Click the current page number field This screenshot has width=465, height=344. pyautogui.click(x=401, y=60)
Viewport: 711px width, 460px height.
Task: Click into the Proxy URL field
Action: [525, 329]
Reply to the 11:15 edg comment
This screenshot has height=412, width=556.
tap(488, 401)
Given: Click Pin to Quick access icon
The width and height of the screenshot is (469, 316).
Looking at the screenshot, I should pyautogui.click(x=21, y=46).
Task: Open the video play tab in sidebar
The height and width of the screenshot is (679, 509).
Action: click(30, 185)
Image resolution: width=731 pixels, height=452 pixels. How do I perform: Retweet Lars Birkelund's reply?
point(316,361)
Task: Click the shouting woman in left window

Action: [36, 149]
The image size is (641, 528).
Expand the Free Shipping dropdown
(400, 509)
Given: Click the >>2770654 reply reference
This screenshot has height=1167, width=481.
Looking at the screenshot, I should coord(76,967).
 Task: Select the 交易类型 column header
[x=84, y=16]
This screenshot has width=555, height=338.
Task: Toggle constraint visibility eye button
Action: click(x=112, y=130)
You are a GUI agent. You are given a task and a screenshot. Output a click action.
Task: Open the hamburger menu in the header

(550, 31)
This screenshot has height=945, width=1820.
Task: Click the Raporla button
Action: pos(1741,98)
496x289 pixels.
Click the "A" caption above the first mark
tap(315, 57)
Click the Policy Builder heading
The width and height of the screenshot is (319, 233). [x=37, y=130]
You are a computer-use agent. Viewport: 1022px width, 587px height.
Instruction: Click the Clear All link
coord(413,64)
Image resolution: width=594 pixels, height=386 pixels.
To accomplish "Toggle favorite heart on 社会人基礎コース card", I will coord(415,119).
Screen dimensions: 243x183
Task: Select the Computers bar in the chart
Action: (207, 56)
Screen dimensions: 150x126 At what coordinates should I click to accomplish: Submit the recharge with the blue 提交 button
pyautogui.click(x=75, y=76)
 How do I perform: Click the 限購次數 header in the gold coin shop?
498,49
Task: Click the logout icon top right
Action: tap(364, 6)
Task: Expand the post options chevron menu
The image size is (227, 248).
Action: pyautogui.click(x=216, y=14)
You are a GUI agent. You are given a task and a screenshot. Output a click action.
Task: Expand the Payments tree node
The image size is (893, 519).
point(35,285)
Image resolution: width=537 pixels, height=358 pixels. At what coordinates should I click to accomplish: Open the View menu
****
Problem statement: Put each line of the listing above into a JSON list of strings, one string per line, and leave out the blank lines.

Reply:
[
  "Click the current page number field This screenshot has width=465, height=344. pyautogui.click(x=401, y=60)",
  "Viewport: 711px width, 460px height.",
  "Task: Click into the Proxy URL field",
  "Action: [525, 329]",
  "Reply to the 11:15 edg comment",
  "This screenshot has height=412, width=556.",
  "tap(488, 401)",
  "Given: Click Pin to Quick access icon",
  "The width and height of the screenshot is (469, 316).",
  "Looking at the screenshot, I should pyautogui.click(x=21, y=46).",
  "Task: Open the video play tab in sidebar",
  "The height and width of the screenshot is (679, 509).",
  "Action: click(30, 185)",
  "Image resolution: width=731 pixels, height=452 pixels. How do I perform: Retweet Lars Birkelund's reply?",
  "point(316,361)",
  "Task: Click the shouting woman in left window",
  "Action: [36, 149]",
  "The image size is (641, 528).",
  "Expand the Free Shipping dropdown",
  "(400, 509)",
  "Given: Click the >>2770654 reply reference",
  "This screenshot has height=1167, width=481.",
  "Looking at the screenshot, I should coord(76,967).",
  " Task: Select the 交易类型 column header",
  "[x=84, y=16]",
  "This screenshot has width=555, height=338.",
  "Task: Toggle constraint visibility eye button",
  "Action: click(x=112, y=130)",
  "You are a GUI agent. You are given a task and a screenshot. Output a click action.",
  "Task: Open the hamburger menu in the header",
  "(550, 31)",
  "This screenshot has height=945, width=1820.",
  "Task: Click the Raporla button",
  "Action: pos(1741,98)",
  "496x289 pixels.",
  "Click the \"A\" caption above the first mark",
  "tap(315, 57)",
  "Click the Policy Builder heading",
  "The width and height of the screenshot is (319, 233). [x=37, y=130]",
  "You are a computer-use agent. Viewport: 1022px width, 587px height.",
  "Instruction: Click the Clear All link",
  "coord(413,64)",
  "Image resolution: width=594 pixels, height=386 pixels.",
  "To accomplish \"Toggle favorite heart on 社会人基礎コース card\", I will coord(415,119).",
  "Screen dimensions: 243x183",
  "Task: Select the Computers bar in the chart",
  "Action: (207, 56)",
  "Screen dimensions: 150x126 At what coordinates should I click to accomplish: Submit the recharge with the blue 提交 button",
  "pyautogui.click(x=75, y=76)",
  " How do I perform: Click the 限購次數 header in the gold coin shop?",
  "498,49",
  "Task: Click the logout icon top right",
  "Action: tap(364, 6)",
  "Task: Expand the post options chevron menu",
  "The image size is (227, 248).",
  "Action: pyautogui.click(x=216, y=14)",
  "You are a GUI agent. You are given a task and a screenshot. Output a click action.",
  "Task: Expand the Payments tree node",
  "The image size is (893, 519).",
  "point(35,285)",
  "Image resolution: width=537 pixels, height=358 pixels. At what coordinates should I click to accomplish: Open the View menu"
]